• **Exercise requirements**: In the copy, include exactly the lines from the one with "Click small RecCloud icon above preview" through the end of the data and no others, both ends kept, with every picture left out.
________________
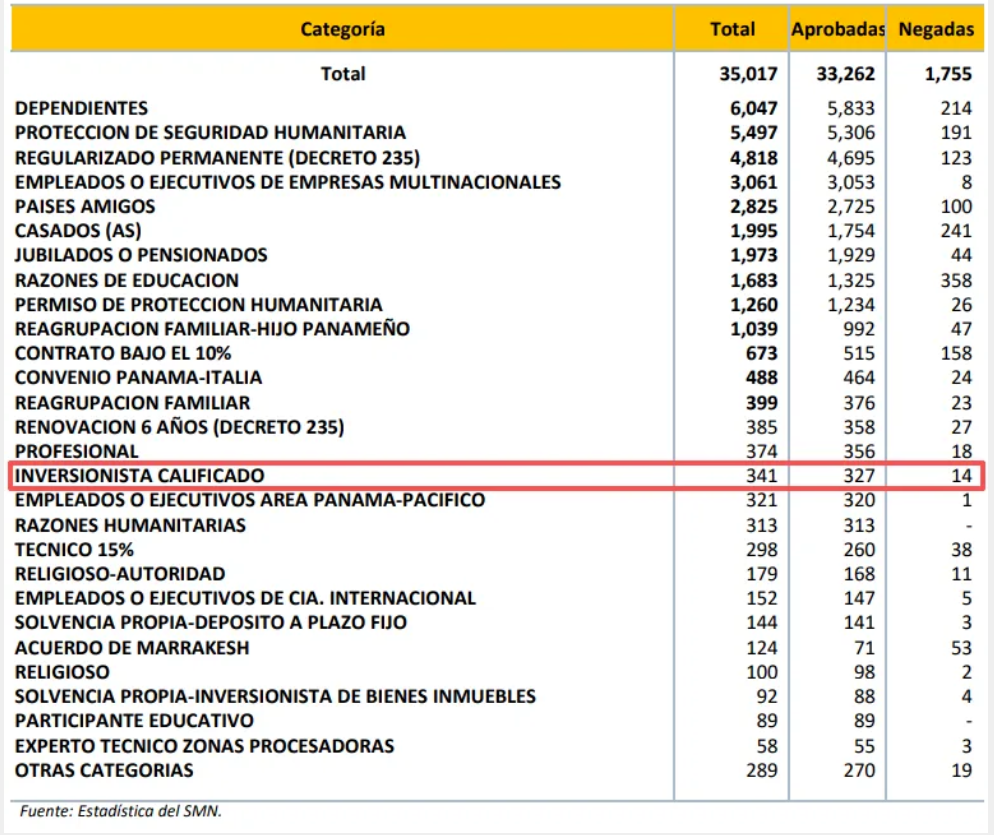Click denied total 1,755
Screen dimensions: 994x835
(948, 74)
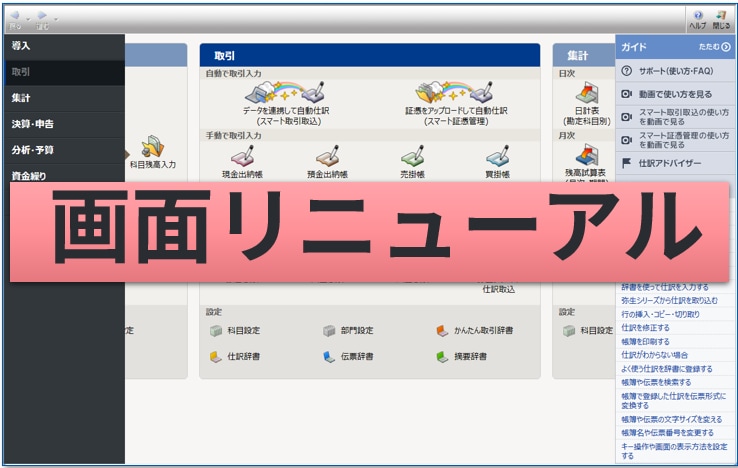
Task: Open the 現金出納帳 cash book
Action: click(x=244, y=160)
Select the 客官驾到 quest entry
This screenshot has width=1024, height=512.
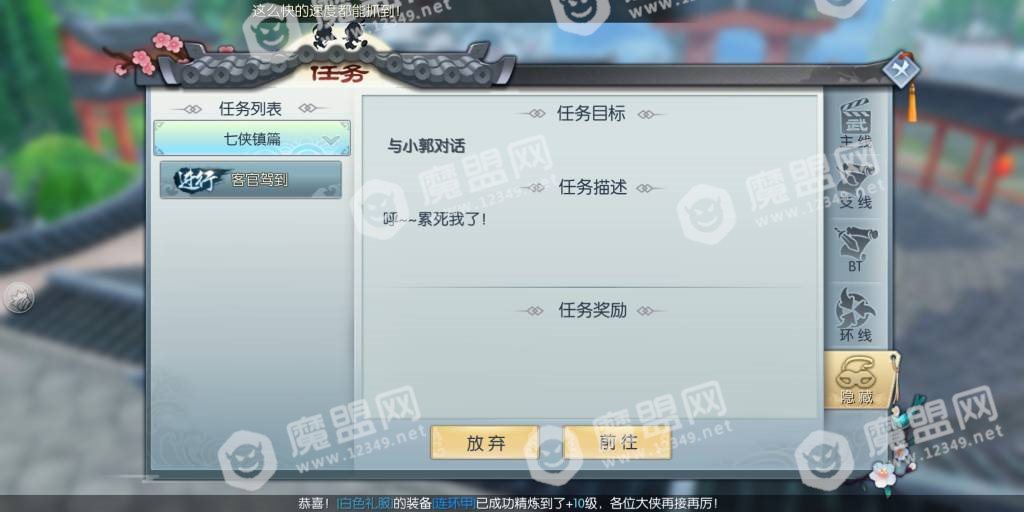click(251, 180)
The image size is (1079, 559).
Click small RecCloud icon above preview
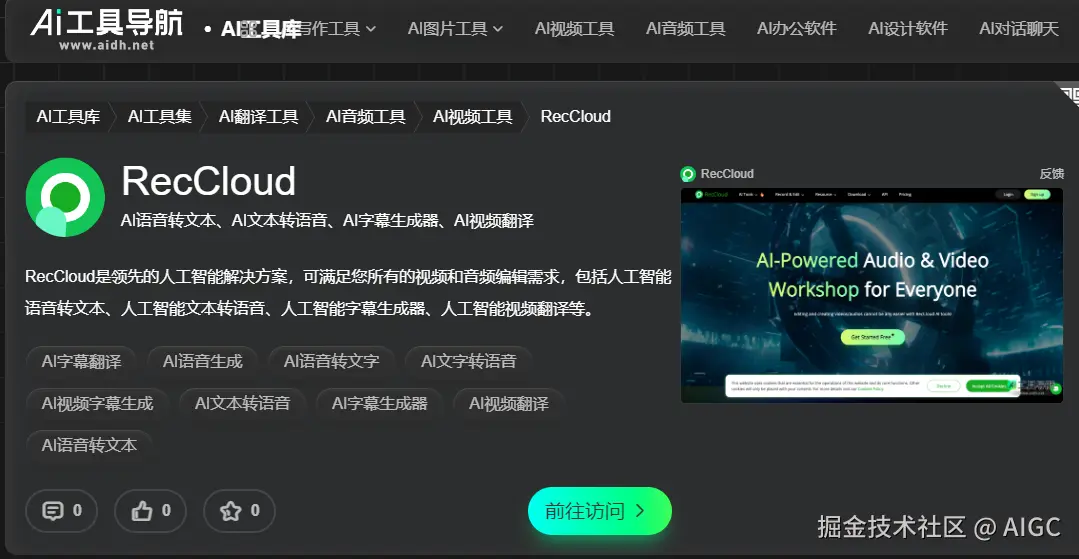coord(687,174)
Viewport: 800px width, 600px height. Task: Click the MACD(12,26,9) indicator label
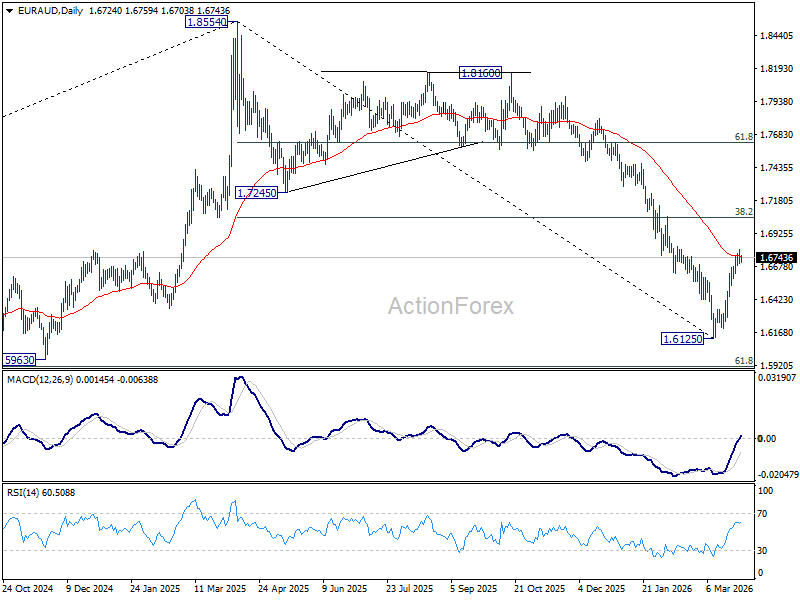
________________
• **Response area**:
Click small RecCloud icon above preview
coord(687,174)
Viewport: 800px width, 600px height. Task: Click the MACD(12,26,9) indicator label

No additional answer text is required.